Track VPN User Sessions

bluem9000 · ‎06-10-2013

Hello,

Currently we user Cisco VPN Clients for remote access. Is it possible to track/log all sessions when users connect and disconnect?

Cisco Adaptive Security Appliance Version 8.2 (1)

Device Manager Version 6.2 (1)

Hardware: ASA5510

Thanks...J

guibarati · ‎06-10-2013

This is one option,

The ASA will send an email for noc@xxx.com when a vpn is connected.

logging from-address asa5510@xxx.com

logging recipient-address noc@xxx.com level debu

logging list lista_email message 713120

logging list lista_email message 111008

logging list lista_email message 113019

logging list lista_email message 722033

smtp-server 1.1.1.1

logging mail lista_email

!!!!!!!!!!!!!!!!!!!!!!!!!!!!!!!!!!!!!!!!!!!!!!!!!!

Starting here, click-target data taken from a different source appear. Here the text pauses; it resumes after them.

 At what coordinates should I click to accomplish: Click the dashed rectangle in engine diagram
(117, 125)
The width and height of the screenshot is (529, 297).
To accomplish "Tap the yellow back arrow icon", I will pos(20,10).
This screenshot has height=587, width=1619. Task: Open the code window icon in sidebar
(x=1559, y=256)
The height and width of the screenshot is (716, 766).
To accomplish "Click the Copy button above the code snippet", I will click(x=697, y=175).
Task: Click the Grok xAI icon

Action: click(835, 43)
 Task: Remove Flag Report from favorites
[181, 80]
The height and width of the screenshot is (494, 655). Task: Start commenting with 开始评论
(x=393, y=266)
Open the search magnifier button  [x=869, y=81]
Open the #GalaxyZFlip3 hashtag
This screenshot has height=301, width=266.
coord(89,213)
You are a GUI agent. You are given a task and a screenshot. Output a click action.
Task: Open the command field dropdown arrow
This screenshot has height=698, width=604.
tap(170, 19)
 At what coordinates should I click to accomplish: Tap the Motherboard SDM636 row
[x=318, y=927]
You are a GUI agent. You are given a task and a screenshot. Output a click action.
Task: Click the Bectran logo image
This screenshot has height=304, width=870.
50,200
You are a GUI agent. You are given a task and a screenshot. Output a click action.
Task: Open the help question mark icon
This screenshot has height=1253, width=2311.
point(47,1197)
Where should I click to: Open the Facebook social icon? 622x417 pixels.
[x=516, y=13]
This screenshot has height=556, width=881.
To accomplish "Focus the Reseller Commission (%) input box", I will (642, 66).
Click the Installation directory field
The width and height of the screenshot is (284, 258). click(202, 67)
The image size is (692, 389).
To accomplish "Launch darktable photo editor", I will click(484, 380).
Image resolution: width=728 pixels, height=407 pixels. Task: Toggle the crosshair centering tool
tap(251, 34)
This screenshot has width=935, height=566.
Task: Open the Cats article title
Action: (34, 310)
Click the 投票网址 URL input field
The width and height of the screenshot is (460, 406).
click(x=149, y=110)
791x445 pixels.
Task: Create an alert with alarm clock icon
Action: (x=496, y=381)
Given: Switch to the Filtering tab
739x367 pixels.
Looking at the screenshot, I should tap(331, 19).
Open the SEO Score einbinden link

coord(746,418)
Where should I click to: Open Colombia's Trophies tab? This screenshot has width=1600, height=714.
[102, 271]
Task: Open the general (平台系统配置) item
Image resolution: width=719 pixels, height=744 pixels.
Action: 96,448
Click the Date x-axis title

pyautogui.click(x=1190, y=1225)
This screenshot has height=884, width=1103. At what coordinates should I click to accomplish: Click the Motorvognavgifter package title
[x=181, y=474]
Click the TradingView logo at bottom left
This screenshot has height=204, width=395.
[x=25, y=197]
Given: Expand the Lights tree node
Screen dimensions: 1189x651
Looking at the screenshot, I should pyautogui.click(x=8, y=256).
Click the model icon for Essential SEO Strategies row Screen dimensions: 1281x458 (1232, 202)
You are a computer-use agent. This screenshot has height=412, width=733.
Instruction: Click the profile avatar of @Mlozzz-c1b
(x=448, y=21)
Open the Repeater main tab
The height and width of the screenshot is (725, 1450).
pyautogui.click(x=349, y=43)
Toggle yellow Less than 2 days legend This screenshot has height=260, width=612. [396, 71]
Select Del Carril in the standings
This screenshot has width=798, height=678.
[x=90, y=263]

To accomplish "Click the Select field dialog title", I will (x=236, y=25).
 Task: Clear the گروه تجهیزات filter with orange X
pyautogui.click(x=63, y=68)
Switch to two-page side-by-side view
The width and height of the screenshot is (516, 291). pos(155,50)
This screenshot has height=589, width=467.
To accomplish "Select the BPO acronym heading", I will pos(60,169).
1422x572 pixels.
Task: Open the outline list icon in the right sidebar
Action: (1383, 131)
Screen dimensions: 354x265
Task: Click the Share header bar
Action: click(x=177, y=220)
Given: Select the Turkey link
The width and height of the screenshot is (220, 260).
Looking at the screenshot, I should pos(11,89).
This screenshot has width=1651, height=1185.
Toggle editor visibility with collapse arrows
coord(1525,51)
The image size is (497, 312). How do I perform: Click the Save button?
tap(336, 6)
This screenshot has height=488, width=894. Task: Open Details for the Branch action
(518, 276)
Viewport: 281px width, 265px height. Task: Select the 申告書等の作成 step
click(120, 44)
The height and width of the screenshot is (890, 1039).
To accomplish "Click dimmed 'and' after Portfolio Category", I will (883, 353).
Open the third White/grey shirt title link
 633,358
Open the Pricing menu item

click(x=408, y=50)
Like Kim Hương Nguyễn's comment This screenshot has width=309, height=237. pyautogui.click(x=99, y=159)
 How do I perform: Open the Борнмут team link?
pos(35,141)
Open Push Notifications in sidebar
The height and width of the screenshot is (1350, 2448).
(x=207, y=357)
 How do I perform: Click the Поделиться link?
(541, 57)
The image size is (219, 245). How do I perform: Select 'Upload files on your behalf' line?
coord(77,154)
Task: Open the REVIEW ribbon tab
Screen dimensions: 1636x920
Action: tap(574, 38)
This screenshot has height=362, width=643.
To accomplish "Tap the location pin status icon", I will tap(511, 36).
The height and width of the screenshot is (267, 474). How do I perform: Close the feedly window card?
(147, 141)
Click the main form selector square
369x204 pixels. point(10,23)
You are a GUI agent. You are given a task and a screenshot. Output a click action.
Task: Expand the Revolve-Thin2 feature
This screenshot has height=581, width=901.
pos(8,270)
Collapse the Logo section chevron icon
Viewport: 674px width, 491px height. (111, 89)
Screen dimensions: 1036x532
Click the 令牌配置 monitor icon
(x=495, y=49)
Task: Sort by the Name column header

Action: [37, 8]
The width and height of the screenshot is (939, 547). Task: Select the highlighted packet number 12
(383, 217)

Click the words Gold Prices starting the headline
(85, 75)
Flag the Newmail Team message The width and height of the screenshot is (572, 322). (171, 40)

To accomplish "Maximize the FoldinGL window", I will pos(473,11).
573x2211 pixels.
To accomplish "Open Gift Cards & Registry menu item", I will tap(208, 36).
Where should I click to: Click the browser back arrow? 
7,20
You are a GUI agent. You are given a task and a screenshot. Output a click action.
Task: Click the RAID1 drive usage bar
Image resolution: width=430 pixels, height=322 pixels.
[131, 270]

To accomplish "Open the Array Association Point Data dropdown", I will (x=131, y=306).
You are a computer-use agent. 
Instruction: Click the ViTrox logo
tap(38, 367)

You could also send this to a syslog server:

logging trap lista_email

logging host inside 1.1.1.2

guibarati · ‎06-11-2013

Hi, did you have the chance to try it?

bluem9000 · ‎06-13-2013

Hello,

Thanks for the reply, but I prefer to not get an email when each user connects to VPN. I am looking for a format where the file captures all connect and disconnect sessions with dates and time. Management is looking to see which users are connecting to VPN since few are working from home.

Since our users are using their AD to authenticate can I capture the info on the domain controller?

Thanks...

guibarati · ‎06-13-2013

You can use the second option on the post and send the information to a syslog server.

If your ASA is using RADIUS to validate the username/password you will have the information of what time they connect on your event viewer.

Windows 2003 will have the information under "system" on event viewer.

Windows 2008 will have it under a custom view for the NPS service.

If your ASA is using LDAP I'm not sure if you can get this info through your AD.

Anyway with this option of looking in the AD you will only get the time they connect. (ASA will not consult the AD when the VPN is disconnected)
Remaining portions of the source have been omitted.